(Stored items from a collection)
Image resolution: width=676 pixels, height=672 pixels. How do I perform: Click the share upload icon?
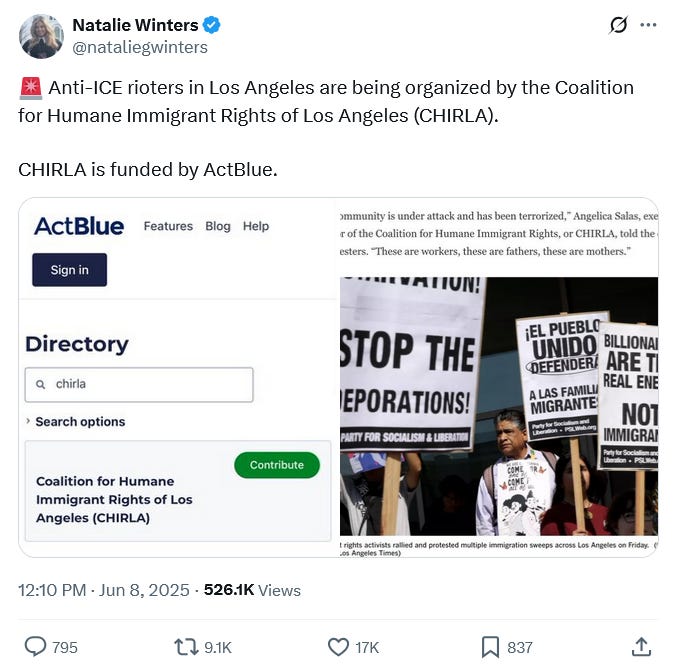[x=642, y=647]

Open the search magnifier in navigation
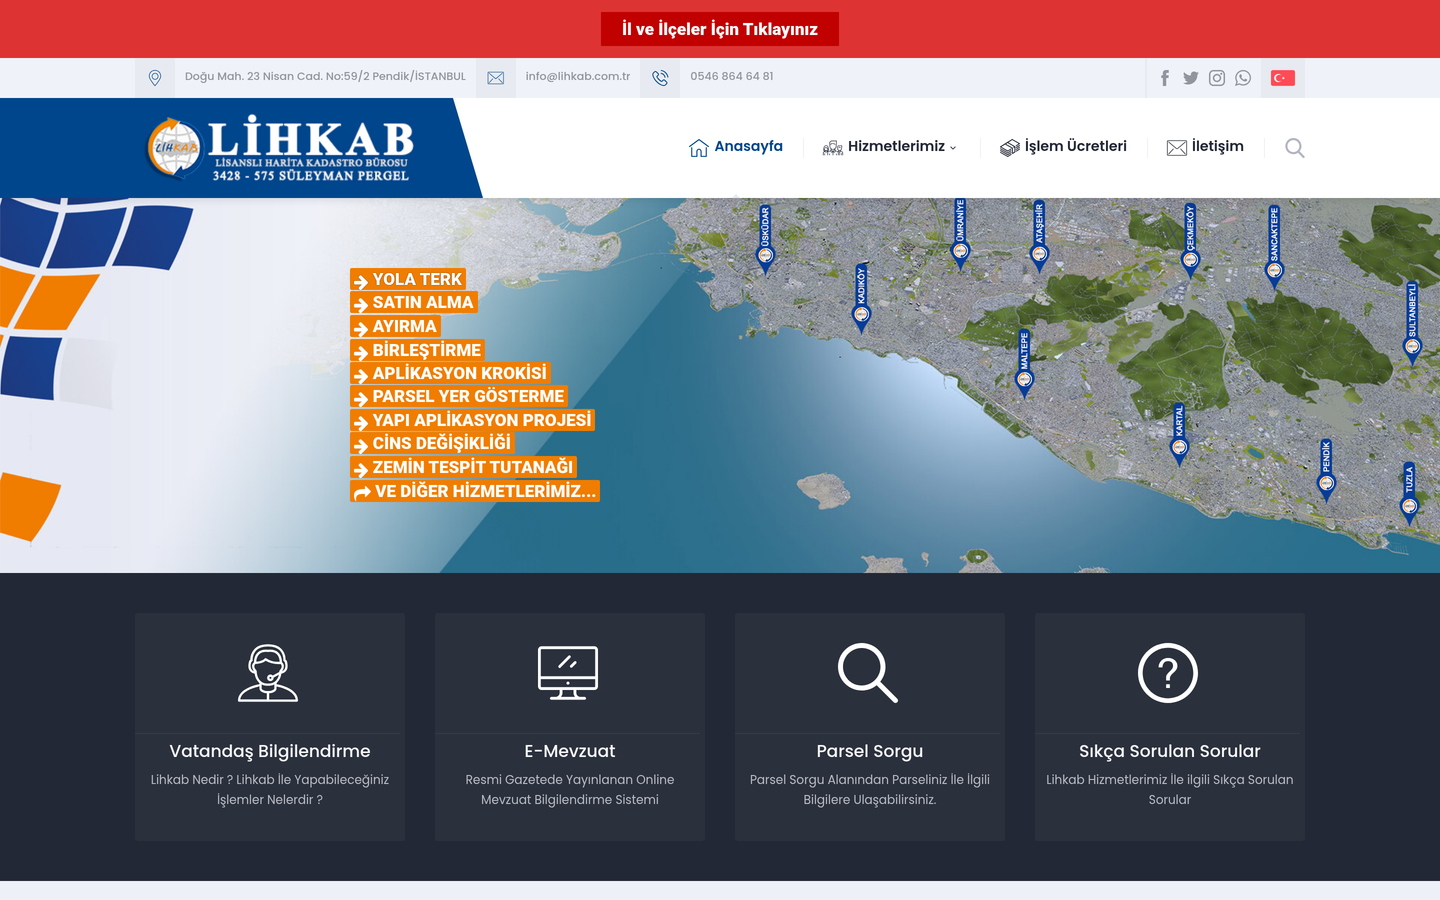[x=1295, y=148]
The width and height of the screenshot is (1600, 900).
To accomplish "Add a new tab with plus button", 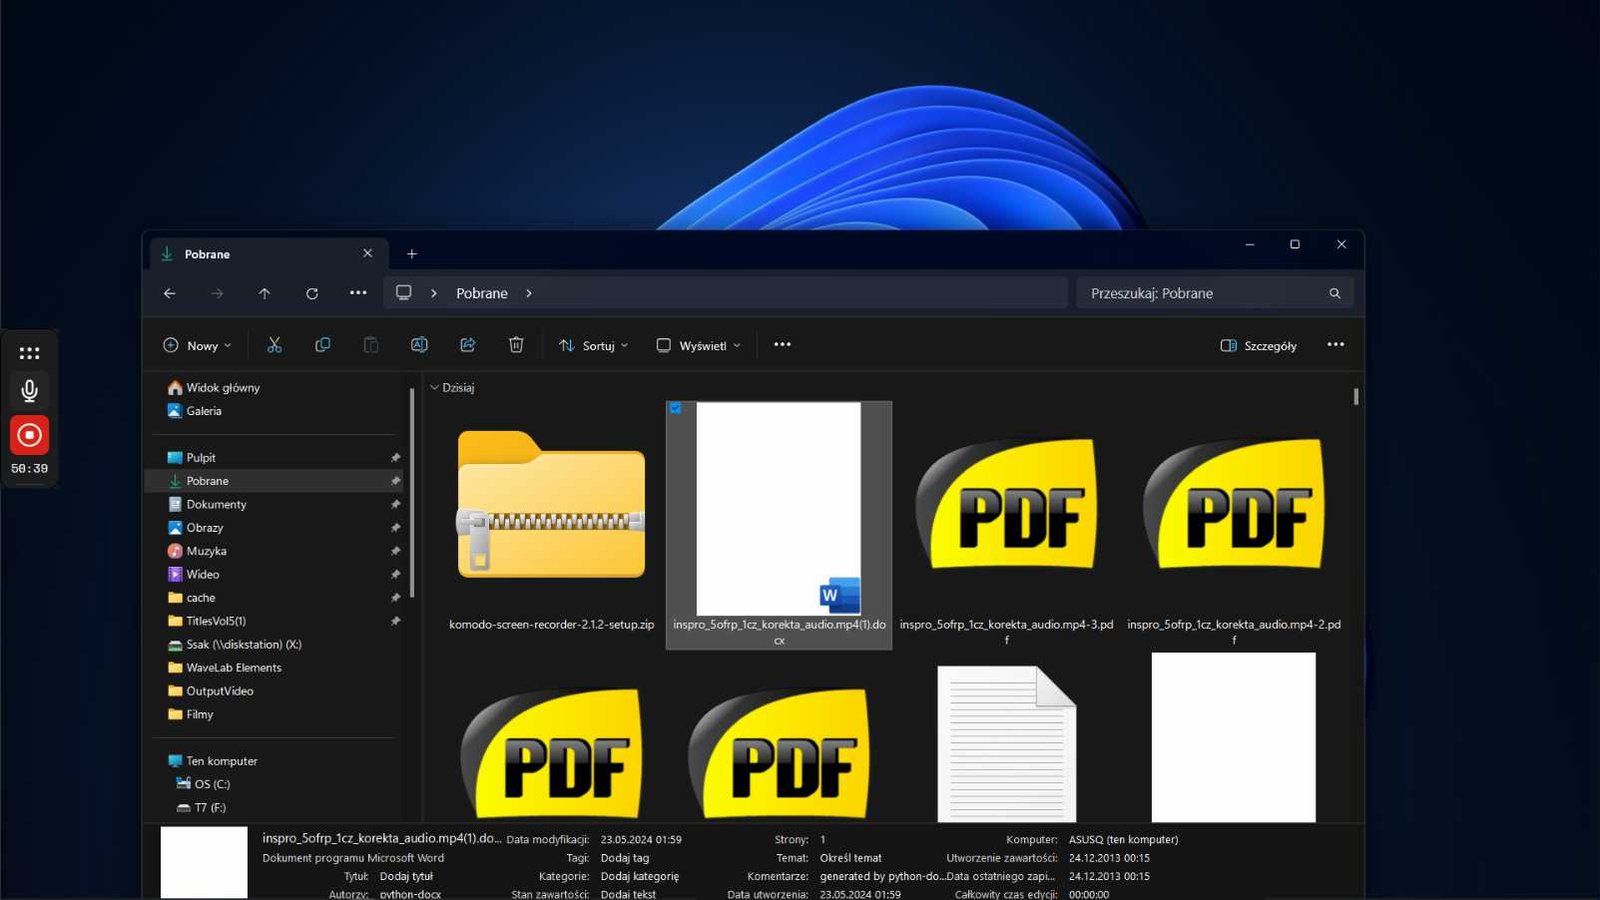I will [412, 254].
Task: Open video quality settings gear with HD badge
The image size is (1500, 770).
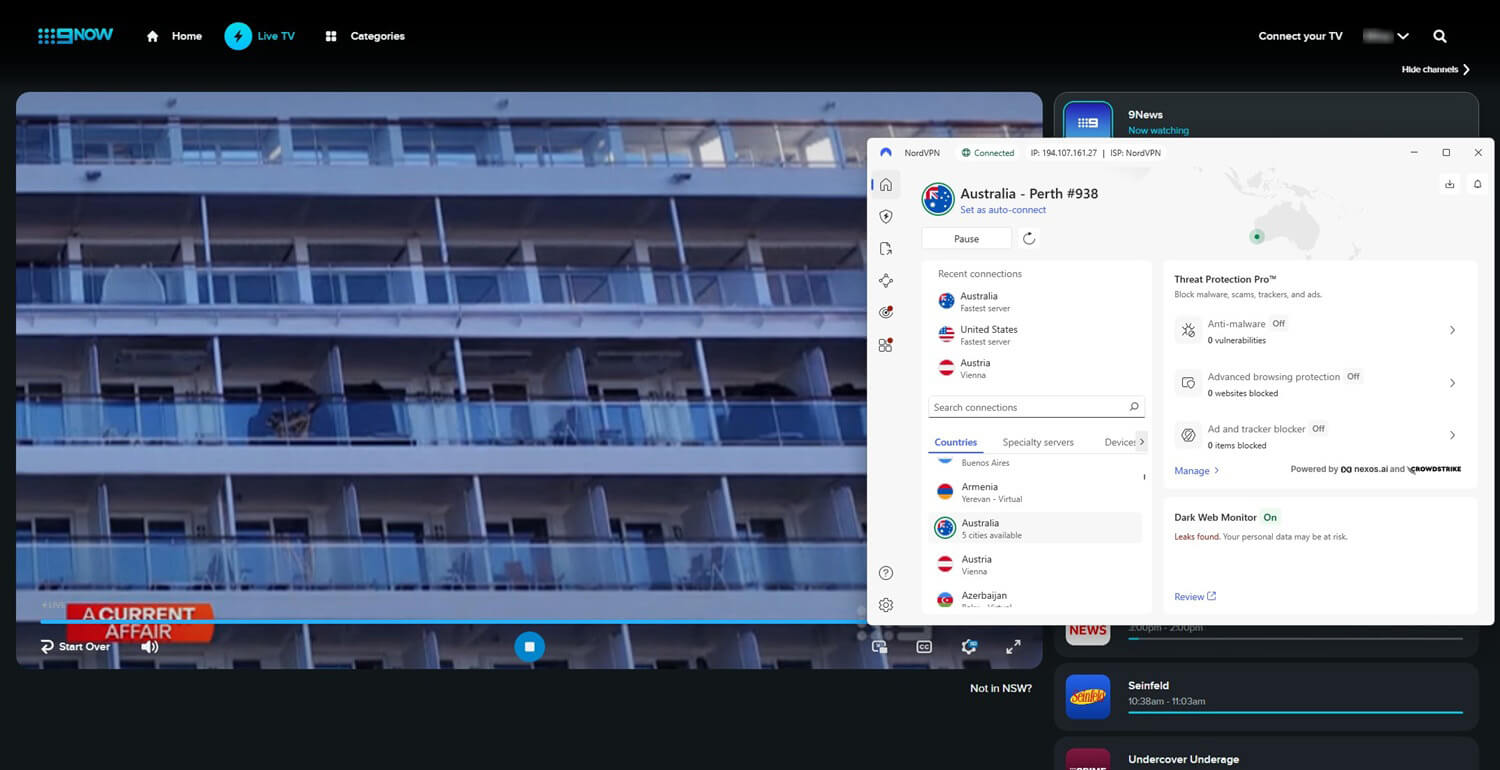Action: click(x=968, y=646)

Prompt
Each line from the one containing "Task: Open video" through the last line above should be retyped exactly, and no other line. Any picture is to be left out.

Solution
Task: Open video quality settings gear with HD badge
The image size is (1500, 770).
Action: click(x=968, y=646)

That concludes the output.